OctOpus MCP Server — Data Science for Claude Code & Cursor
OctOpus ships a Model Context Protocol (MCP) server, so your coding agent can do real data science. Point Claude Code, Cursor, or any MCP-compatible client at OctOpus and it gains tools to profile a dataset, discover the right modelling direction, launch an autonomous research run, check status, and pull deployable artifacts — without leaving your editor.
What the MCP server exposes
The OctOpus MCP server registers a focused toolset: health, profile_csv, discover_direction, start_research_run, get_run_status, get_artifact_url, bootstrap_project, and bootstrap_and_export_handoff. Your agent calls them like any other tool — so 'profile this CSV and train the best churn model' becomes a single instruction that the agent fulfils end-to-end through OctOpus.
Why MCP beats copy-pasting code
AI coding assistants are great at writing code but they don't run a real research loop, manage holdout validation, or ship a model. By wiring OctOpus in over MCP, the agent delegates the hard ML — model-family rotation, leakage probes, Optuna tuning, holdout scoring, deployment — to a system built for it, and gets back validated artifacts instead of an untested notebook.
Set up in minutes
Start the server with `python3 mcp/octopus_mcp_server.py`, or register it via the `.mcp.json` already in the repo. It works with Claude Code, Cursor, and other MCP clients. From there your agent can profile data, kick off runs, and fetch the model.pkl and prediction-API URL programmatically.
Key capabilities
- MCP tools: profile_csv, discover_direction, start_research_run, get_run_status, get_artifact_url, bootstrap_project.
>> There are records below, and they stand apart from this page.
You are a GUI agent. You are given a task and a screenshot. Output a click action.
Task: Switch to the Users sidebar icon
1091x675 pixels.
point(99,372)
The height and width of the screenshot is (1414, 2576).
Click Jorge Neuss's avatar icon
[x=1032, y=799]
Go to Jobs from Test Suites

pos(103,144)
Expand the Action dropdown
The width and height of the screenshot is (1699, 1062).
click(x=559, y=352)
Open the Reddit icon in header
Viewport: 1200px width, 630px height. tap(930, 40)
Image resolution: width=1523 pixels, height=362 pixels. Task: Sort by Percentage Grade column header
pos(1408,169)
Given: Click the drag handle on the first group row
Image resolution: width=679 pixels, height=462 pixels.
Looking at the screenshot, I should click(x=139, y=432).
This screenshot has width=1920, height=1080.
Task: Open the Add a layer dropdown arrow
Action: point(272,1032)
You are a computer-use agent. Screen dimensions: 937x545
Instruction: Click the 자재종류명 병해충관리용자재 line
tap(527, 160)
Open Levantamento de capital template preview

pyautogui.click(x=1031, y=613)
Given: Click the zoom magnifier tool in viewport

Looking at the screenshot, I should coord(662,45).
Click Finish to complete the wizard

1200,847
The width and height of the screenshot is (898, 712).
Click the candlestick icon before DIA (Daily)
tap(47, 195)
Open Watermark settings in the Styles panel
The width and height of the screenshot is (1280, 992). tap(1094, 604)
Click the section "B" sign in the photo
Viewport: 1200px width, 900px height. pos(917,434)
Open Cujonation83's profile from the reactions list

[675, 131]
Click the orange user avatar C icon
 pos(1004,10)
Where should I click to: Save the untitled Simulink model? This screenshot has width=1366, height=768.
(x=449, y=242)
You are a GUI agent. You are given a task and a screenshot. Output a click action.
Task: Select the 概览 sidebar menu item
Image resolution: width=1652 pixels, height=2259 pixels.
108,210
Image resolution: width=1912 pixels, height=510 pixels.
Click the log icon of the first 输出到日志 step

- Works with Claude Code, Cursor, and any MCP-compatible agent.
- Delegates the full ML research loop — your agent gets validated models, not raw code.
- Register via the .mcp.json in the repo, or run the server directly.
- Pull deployable artifacts (model.pkl, prediction API URL) programmatically.
Frequently asked questions
What is the OctOpus MCP server?
It's a Model Context Protocol server that exposes OctOpus's data-science tools — profile_csv, discover_direction, start_research_run, get_run_status, get_artifact_url, bootstrap_project — to any MCP-compatible agent, so Claude Code or Cursor can run a full autonomous ML workflow without leaving the editor.
How do I connect it to Claude Code or Cursor?
Run `python3 mcp/octopus_mcp_server.py`, or register the server via the .mcp.json in the repo. Once connected, your agent sees the OctOpus tools and can call them like any other MCP tool.
What does my agent get back?
Validated artifacts, not just code: a model trained and scored on a holdout, the train.py that produced it, run status, and the URLs to download the model.pkl or call the hosted prediction API.
Is this different from the OctOpus web app?
It's the same engine, a different entry point. The web app is for people who want a browser UI; the MCP server is for agents and developers who want to drive OctOpus programmatically from their IDE or another AI agent.